La disparition de Norris de notre formation avait permis de laisser un léger espace dans lequel Exall parvint à bouger légèrement. Il plaqua son dos contre la bande gluante. En quelques secondes, la lame de l’épée devint rouge et commença à brûler la bande.
Je vis Norris s’écrouler définitivement sous le regard satisfait de Von Riddikulus. Puis, notre ennemi se dirigea vers Navet et posa sa main sur sa joue.
-Ach, ach ! Enfin che te tiens, mon cheune ami. Un être au cœur pur. L'incrédient final de ma retoutable potion. Enfin ! Enfin !
Il éclata alors d’un rire effrayant, immité par les gobelins. Il sortit lentement une dague de sa cape.
-Exall, dépêche-toi !
-Ca y est presque… Encore quelques secondes…
-Tu n’en as que deux, dis-je en voyant Von Riddikulus approcher sa dague du pauvre Navet.
-Ca y est !
Au moment même où Exall s’exclamait qu’il était libre, je sentis la bande gluante disparaître entièrement, brûlée par la magie de l’épée de mon camarade. Rapidement, je me précipitai vers notre ennemi, ramassant mon épée au passage. Je parvins à m’approcher assez rapidement et glissai la lame de mon épée entre la peau de Navet la dague qui s’en était terriblement rapproché.
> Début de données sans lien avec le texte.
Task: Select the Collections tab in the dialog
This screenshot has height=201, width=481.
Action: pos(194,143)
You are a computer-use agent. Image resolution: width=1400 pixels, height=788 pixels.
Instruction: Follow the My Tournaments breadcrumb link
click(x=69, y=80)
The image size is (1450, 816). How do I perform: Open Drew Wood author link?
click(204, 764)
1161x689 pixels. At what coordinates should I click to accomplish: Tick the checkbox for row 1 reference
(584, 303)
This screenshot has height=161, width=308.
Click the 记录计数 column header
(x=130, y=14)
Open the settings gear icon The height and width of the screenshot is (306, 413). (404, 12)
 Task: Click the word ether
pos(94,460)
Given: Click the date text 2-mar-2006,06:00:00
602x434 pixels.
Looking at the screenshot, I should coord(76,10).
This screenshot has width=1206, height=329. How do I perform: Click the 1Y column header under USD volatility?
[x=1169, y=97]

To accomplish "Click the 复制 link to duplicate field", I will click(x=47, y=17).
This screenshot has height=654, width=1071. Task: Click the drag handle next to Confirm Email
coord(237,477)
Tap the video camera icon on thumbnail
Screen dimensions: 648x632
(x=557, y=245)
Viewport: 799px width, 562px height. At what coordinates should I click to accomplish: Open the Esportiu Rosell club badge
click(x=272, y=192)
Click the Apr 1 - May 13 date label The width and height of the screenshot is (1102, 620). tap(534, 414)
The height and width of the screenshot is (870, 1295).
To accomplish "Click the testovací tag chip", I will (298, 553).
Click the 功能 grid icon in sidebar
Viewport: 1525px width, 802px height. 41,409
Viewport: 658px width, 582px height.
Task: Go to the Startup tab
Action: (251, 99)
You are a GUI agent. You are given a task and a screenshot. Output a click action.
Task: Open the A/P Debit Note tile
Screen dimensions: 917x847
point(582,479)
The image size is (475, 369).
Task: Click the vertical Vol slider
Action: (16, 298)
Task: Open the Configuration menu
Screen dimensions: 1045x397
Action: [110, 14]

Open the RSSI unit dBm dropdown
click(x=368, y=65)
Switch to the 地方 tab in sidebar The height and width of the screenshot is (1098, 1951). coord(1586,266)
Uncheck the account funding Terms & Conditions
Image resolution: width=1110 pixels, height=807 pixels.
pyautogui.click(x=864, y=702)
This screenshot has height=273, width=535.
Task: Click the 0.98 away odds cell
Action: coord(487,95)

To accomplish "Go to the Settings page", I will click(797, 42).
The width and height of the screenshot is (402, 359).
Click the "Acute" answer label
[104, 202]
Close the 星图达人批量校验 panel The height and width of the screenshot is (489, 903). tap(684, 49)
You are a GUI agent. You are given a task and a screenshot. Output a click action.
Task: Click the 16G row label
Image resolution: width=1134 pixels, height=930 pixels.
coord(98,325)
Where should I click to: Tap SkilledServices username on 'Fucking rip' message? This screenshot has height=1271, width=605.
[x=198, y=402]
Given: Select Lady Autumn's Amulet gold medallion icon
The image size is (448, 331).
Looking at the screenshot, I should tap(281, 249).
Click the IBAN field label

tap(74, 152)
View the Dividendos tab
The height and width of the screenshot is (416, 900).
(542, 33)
D’un mouvement sec, je parvins à envoyer voler la dague à l’autre bout de la pièce. Von Riddikulus se recula avec une rapidité fulgurante pour un mort-vivant, échappant de justesse à la lame de mon épée.
Mon cœur battait la chamade alors que ma chevalière brûlait toujours à mon doigt, sans pour autant me faire mal.
-Alastar ! s’exclama Navet.
J’entendis la joie et la gratitude dans la voix du petit garçon. Il était hors de question que je laisse ce monstre faire quoi que ce soit à cet enfant.
-Was !
Visiblement, il ne s’était pas attendu à ce que je parvienne à me libérer. Ses gobelins non plus car ils regardaient autour d’eux, se demandant visiblement ce qu’ils devaient faire.
-Si tu veux Navet, il va falloir me passer sur le corps ! m’exclamai-je.